__Extracted entries__
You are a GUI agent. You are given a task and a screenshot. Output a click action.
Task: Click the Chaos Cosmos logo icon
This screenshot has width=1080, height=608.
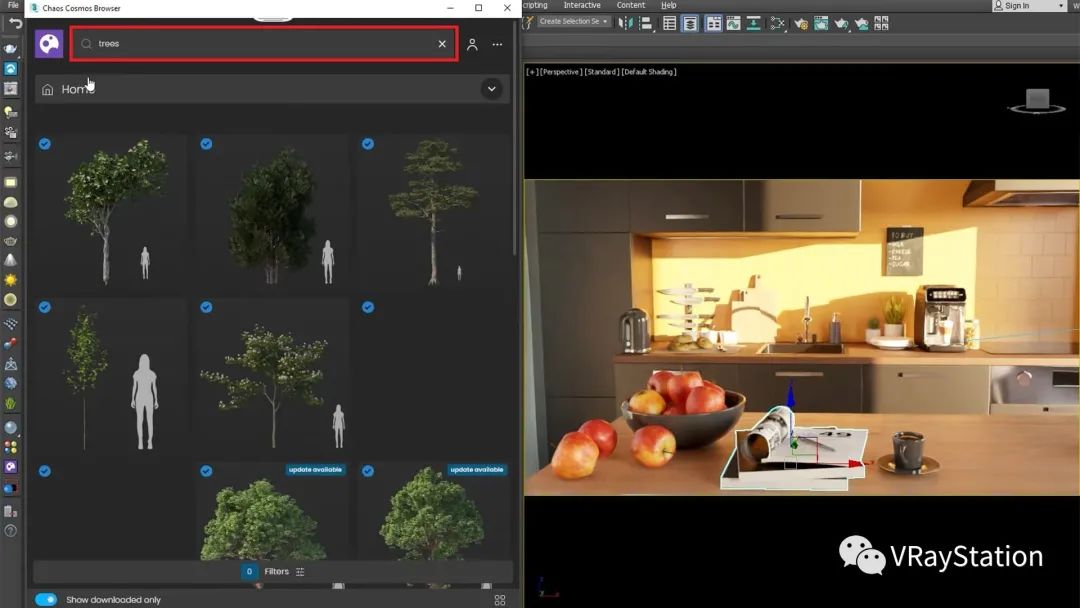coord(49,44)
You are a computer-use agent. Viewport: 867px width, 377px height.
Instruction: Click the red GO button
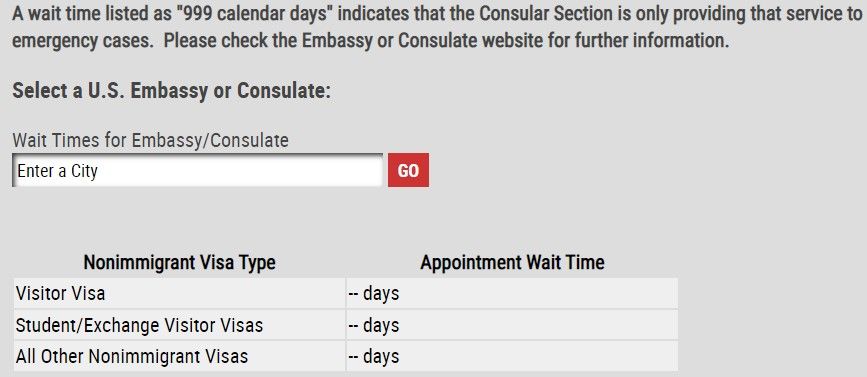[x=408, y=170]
...
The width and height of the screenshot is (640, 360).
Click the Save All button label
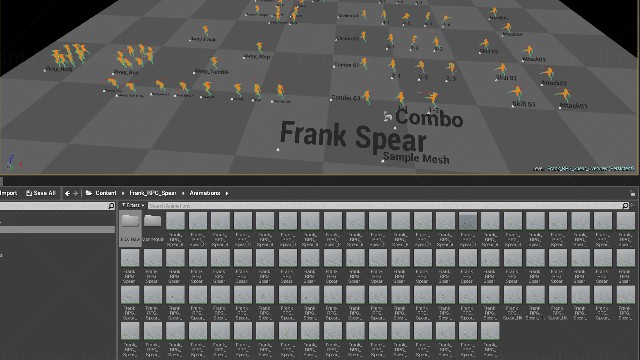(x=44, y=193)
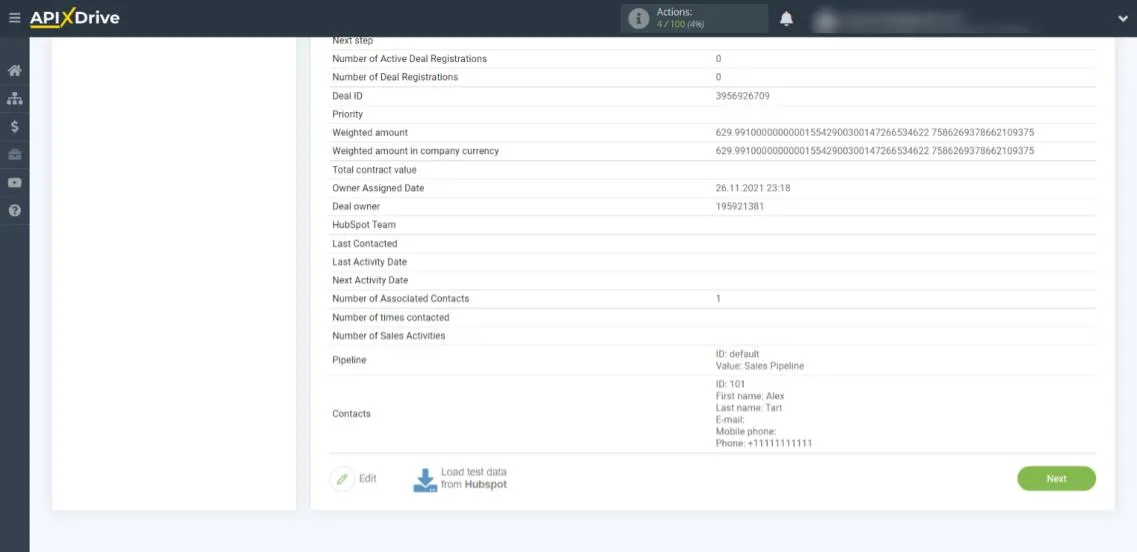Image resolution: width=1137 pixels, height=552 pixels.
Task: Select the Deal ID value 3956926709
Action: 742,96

__Action item__
Check each line of the data for "agent". Copy the lines where it turns up.

__Answer space__
You are a GUI agent. You are given a task and a screenshot. Output a click action.
You are a computer-use agent. Viewport: 867px width, 377px height.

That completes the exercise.